More every day. Since Bremont established The Wing in 2021, its HQ and manufacturing facility in Henley-upon-Thames, it has been able to bring more and more of its processes in-house. The supply chain issues caused by the pandemic and Brexit, and the fact that, as the brothers have admited, they are not at the top of Switzerland’s supply lists, has necessitated speeding up this process.

It now manufactures and sub-assembles its own automatic and balance bridges and mainplates, and also machines the base components and assembles its new ENG300 movement at the Henley facility – a movement, which, by sheer bulk of metal, is 80% machined in house and 100% assembled.
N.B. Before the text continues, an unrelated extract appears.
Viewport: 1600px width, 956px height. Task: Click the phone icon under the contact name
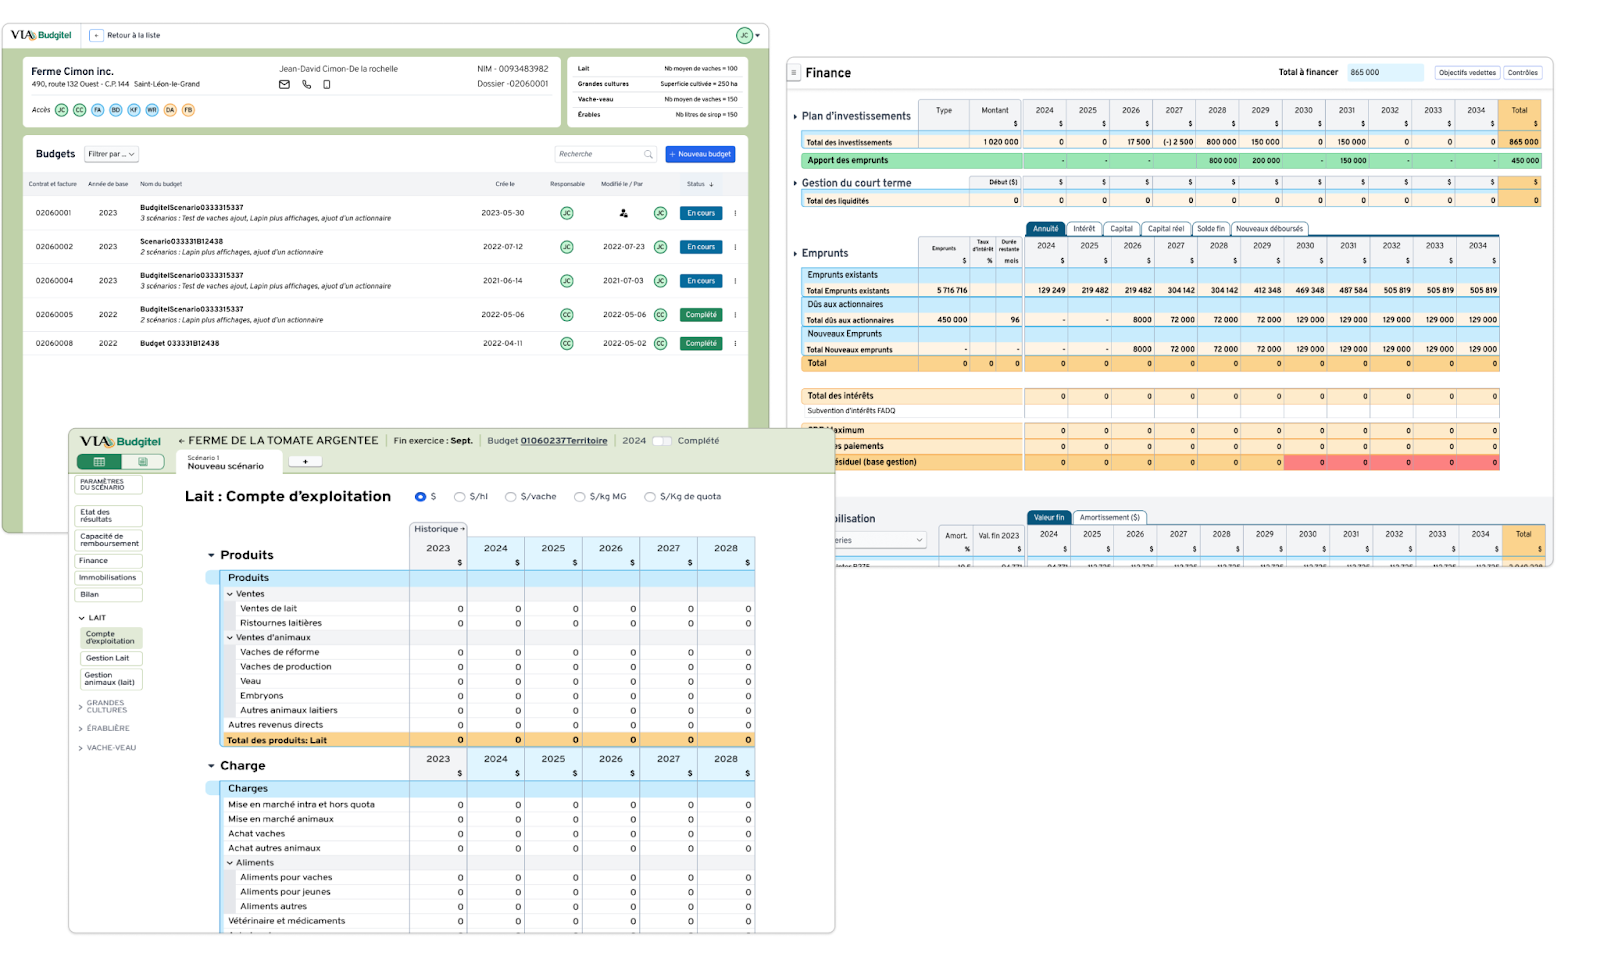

Bremont prides itself on testing the movement, with rotor and complications fitted at The Wing, to its own H1 Timing Standard, which has criteria comparable to the standard chronometer test.

Style of watch

Two Bremont aviator flight watches in front of a propeller plane

Given the brothers’ love of planes, an aura of aviation pervades Bremont’s design language. It is also known for its trademarked three-layered case construction – the Trip Tick – with the middle layer milled separately from the case bezel and often in a different material, such as aluminium or titanium in the Martin Baker designs, or precious metals for its limited editions.

That said, Bremont has recently dipped a toe into the 1970s integrated steel market, which shakes things up a little.

Model to buy

The quintessential Bremont is the Solo. It has the Trip-Tick case, the classic aviation design cues and is just pared-back perfection.